Neutral network (evolution)

Genetic and molecular causes

Neutral networks exist in fitness landscapes since proteins are robust to mutations. This leads to extended networks of genes of equivalent function, linked by neutral mutations. Proteins are resistant to mutations because many sequences can fold into highly similar structural folds. A protein adopts a limited ensemble of native conformations because those conformers have lower energy than unfolded and mis-folded states (ΔΔG of folding). This is achieved by a distributed, internal network of cooperative interactions (hydrophobic, polar and covalent). Protein structural robustness results from few single mutations being sufficiently disruptive to compromise function. Proteins have also evolved to avoid aggregation as partially folded proteins can combine to form large, repeating, insoluble protein fibrils and masses. There is evidence that proteins show negative design features to reduce the exposure of aggregation-prone beta-sheet motifs in their structures. Additionally, there is some evidence that the genetic code itself may be optimised such that most point mutations lead to similar amino acids (conservative). Together these factors create a distribution of fitness effects of mutations that contains a high proportion of neutral and nearly-neutral mutations.

Evolution

Neutral networks are a subset of the sequences in sequence space that have equivalent function, and so form a wide, flat plateau in a fitness landscape. Neutral evolution can therefore be visualised as a population diffusing from one set of sequence nodes, through the neutral network, to another cluster of sequence nodes. Since the majority of evolution is thought to be neutral, a large proportion of gene change is the movement though expansive neutral networks.

Robustness

The more neutral neighbours a sequence has, the more robust to mutations it is since mutations are more likely to simply neutrally convert it into an equally functional sequence. Indeed, if there are large differences between the number of neutral neighbours of different sequences within a neutral network, the population is predicted to evolve towards these robust sequences. This is sometimes called circum-neutrality and represents the movement of populations away from cliffs in the fitness landscape.

In addition to in silico models, these processes are beginning to be confirmed by experimental evolution of cytochrome P450s and B-lactamase.

Evolvability

Interest in the interplay between genetic drift and selection has been around since the 1930s when the shifting-balance theory proposed that in some situations, genetic drift could facilitate later adaptive evolution. Although the specifics of the theory were largely discredited, it drew attention to the possibility that drift could generate cryptic variation that, though neutral to current function, may affect selection for new functions (evolvability).
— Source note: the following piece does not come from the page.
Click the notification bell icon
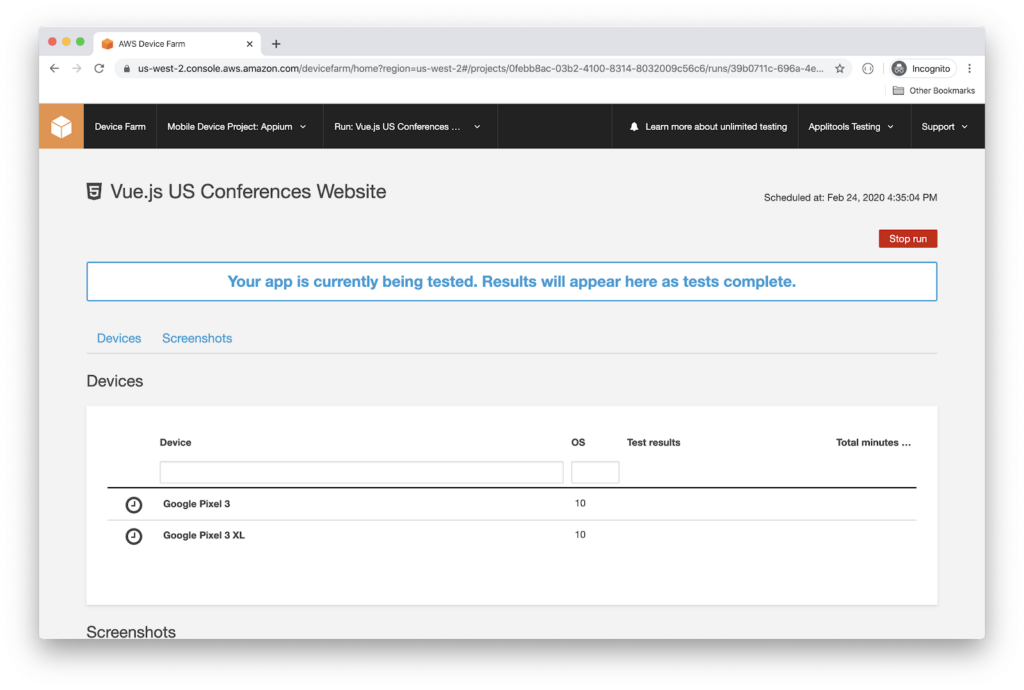1024x690 pixels. [x=634, y=127]
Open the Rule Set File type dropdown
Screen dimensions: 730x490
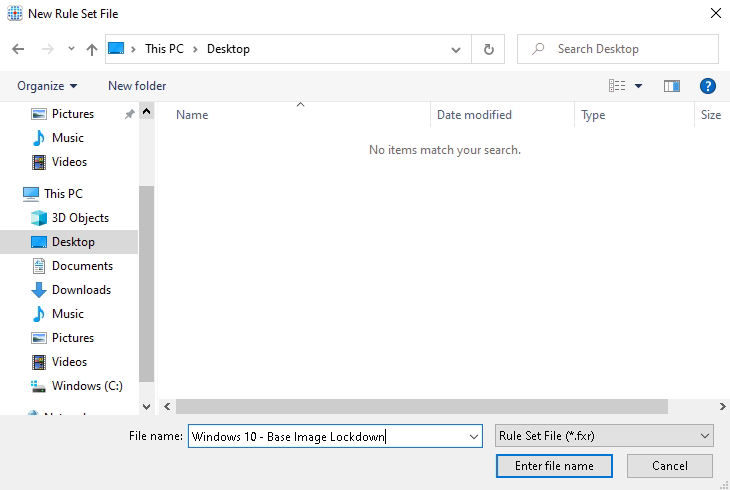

By definition, all genes in a neutral network have equivalent function, however some may exhibit promiscuous activities which could serve as starting points for adaptive evolution towards new functions. In terms of sequence space, current theories predict that if the neutral networks for two different activities overlap, a neutrally evolving population may diffuse to regions of the neutral network of the first activity that allow it to access the second. This would only be the case when the distance between activities is smaller than the distance that a neutrally evolving population can cover. The degree of interpenetration of the two networks will determine how common cryptic variation for the promiscuous activity is in sequence space.